WORK ITEM
Going through the data below, tally every line where the string "computer" occurs, then give only the tally.

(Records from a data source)
++++++

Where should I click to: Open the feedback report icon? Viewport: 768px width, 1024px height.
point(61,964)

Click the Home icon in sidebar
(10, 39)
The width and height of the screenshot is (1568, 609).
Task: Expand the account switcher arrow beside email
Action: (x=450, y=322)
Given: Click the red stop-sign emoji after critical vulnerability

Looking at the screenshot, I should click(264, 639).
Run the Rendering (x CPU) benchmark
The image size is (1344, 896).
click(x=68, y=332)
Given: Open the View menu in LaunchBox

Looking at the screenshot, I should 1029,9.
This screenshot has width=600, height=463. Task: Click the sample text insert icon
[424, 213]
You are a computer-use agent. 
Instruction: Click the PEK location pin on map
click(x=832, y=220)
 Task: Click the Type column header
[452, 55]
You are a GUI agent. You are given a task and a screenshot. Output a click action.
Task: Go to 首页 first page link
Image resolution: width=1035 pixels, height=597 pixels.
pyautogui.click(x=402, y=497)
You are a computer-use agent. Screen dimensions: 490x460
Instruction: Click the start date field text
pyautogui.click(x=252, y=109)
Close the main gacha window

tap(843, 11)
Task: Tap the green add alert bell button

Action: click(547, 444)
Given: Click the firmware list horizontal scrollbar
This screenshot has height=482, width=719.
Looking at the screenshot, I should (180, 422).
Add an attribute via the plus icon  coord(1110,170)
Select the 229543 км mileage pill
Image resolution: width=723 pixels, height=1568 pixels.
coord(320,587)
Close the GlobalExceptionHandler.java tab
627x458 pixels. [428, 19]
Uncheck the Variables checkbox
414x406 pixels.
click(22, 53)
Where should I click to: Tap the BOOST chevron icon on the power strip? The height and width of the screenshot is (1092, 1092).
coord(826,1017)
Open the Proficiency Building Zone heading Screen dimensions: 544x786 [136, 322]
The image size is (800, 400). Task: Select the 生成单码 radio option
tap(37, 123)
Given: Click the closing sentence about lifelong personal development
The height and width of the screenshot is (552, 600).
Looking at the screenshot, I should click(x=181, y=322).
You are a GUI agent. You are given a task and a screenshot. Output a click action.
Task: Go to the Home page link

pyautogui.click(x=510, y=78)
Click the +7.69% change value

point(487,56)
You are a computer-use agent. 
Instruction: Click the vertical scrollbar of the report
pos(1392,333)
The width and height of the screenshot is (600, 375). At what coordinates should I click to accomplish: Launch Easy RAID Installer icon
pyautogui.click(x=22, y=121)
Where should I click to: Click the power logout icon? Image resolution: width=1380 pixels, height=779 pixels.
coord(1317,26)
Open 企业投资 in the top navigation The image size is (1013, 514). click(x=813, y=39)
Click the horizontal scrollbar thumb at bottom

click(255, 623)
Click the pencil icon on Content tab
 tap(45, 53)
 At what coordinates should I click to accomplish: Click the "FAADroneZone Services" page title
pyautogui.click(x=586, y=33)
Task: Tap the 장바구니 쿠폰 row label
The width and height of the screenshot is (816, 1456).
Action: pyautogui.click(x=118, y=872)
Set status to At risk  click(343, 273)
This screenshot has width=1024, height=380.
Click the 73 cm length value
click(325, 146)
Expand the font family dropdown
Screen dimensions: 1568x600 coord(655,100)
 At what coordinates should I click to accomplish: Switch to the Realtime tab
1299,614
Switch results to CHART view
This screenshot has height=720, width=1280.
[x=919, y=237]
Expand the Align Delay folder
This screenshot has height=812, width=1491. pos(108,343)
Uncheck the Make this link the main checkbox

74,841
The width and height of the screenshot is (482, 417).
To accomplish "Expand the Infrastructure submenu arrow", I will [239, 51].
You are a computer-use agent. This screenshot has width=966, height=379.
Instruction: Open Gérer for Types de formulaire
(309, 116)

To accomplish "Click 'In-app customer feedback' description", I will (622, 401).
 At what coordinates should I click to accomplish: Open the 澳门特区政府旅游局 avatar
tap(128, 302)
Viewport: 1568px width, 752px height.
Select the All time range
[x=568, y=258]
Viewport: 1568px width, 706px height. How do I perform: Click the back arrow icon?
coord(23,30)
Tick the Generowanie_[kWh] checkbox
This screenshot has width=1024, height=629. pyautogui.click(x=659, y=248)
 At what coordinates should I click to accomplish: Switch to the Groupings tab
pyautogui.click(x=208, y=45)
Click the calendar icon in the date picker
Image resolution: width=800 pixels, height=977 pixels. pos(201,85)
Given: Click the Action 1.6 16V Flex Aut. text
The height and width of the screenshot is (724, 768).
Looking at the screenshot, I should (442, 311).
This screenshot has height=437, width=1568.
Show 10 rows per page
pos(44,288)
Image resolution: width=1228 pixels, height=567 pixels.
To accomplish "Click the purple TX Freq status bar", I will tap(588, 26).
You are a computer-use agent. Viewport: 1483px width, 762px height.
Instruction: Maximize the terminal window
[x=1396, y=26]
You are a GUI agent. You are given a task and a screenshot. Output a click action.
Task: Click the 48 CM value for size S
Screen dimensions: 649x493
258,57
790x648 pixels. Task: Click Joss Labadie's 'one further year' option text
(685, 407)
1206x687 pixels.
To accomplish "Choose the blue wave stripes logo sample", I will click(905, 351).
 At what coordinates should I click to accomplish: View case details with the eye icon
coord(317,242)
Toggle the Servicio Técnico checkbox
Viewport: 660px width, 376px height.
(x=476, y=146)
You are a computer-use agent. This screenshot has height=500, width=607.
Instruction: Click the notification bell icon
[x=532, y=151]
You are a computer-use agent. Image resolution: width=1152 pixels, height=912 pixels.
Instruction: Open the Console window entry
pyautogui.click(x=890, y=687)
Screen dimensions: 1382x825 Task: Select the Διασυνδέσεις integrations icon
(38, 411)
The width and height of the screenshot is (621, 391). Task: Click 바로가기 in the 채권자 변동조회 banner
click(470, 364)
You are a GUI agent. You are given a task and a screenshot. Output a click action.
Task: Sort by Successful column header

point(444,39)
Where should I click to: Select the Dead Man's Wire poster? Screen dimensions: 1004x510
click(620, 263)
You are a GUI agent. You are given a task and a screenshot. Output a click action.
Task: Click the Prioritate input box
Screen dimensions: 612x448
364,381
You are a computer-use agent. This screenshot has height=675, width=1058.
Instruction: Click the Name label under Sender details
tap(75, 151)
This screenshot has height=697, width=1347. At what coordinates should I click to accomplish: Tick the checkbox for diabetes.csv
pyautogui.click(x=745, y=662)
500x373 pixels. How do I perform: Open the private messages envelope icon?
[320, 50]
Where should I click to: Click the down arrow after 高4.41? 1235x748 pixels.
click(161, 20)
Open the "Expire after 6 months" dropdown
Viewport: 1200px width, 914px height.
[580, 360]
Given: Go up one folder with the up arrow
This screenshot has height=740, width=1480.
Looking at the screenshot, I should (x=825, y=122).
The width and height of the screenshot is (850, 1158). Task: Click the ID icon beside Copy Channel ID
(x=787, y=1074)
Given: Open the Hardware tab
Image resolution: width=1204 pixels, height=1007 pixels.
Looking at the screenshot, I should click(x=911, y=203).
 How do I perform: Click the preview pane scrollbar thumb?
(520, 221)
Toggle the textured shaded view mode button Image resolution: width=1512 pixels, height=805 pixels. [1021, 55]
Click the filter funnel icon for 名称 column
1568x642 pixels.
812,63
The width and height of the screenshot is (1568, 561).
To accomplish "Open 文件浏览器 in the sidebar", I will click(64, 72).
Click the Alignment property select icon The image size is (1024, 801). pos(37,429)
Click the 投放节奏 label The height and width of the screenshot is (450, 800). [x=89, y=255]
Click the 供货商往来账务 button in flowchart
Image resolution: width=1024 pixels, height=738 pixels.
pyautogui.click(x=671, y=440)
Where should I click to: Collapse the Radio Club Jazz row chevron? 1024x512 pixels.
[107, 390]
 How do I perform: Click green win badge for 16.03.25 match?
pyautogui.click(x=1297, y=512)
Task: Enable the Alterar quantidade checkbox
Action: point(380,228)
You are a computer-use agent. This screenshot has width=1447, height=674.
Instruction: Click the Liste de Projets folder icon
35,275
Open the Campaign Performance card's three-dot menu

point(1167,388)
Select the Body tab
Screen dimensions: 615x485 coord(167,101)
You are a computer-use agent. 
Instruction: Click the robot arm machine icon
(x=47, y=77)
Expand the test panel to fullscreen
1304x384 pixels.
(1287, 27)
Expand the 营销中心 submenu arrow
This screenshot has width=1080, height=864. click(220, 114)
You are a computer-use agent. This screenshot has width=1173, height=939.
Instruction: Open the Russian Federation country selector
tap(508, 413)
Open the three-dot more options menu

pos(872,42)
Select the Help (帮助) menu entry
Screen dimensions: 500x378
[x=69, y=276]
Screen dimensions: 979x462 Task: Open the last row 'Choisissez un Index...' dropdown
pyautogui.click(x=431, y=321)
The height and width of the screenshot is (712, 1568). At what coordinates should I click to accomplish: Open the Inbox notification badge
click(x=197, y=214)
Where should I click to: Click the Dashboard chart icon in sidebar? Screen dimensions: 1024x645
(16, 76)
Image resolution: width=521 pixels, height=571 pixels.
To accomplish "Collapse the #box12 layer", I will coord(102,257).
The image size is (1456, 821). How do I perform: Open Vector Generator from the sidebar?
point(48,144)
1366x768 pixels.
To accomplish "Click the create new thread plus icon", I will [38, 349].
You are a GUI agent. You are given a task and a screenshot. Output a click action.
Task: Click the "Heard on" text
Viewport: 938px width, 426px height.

++++++

ANSWER TO THE PROBLEM
11